* TASK DATA:
[Start of Attachment]
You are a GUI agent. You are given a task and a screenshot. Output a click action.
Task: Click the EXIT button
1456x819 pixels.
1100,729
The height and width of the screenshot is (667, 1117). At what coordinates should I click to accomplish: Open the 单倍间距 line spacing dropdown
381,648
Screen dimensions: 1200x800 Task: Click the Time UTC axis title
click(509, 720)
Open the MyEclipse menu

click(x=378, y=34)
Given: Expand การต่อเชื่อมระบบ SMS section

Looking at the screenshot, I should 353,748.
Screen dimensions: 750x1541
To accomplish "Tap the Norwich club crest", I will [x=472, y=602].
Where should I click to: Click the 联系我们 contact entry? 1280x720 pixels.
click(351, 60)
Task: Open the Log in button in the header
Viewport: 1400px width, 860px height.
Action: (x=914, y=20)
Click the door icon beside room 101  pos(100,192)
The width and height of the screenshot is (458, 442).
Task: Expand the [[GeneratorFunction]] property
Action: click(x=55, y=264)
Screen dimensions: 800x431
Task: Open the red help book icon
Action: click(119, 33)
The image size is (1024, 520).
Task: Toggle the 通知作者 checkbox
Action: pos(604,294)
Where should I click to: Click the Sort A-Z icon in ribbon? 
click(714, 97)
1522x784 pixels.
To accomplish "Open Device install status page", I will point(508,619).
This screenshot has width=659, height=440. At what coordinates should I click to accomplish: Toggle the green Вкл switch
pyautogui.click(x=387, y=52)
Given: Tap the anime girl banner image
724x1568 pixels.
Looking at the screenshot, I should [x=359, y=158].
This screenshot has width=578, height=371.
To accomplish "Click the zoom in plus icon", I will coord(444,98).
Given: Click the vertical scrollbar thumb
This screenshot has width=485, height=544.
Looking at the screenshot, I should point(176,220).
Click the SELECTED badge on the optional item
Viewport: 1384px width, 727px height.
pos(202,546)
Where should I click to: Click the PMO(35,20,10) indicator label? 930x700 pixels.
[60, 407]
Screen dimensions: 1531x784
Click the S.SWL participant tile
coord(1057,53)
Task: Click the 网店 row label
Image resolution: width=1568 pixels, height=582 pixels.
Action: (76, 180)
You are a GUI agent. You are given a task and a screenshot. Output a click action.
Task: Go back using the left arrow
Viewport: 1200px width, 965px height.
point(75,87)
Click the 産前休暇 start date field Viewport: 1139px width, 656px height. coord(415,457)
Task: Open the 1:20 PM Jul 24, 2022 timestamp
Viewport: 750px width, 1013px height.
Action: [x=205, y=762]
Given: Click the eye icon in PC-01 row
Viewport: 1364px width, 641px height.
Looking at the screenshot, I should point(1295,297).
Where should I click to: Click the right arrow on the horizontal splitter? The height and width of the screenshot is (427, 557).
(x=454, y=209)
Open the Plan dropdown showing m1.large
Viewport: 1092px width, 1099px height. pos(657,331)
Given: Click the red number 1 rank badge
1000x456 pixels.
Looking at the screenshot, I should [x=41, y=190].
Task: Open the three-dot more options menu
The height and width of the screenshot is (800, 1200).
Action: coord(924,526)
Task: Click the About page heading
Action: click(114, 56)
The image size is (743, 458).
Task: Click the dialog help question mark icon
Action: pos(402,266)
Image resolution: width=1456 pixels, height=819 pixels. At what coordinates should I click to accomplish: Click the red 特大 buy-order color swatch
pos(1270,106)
[End of Attachment]
Every line from the data above that contains "will" must appear in the answer.

* PROBLEM SOLUTION:
To accomplish "Tap the Norwich club crest", I will [x=472, y=602].
To accomplish "Open Device install status page", I will point(508,619).
To accomplish "Click the zoom in plus icon", I will coord(444,98).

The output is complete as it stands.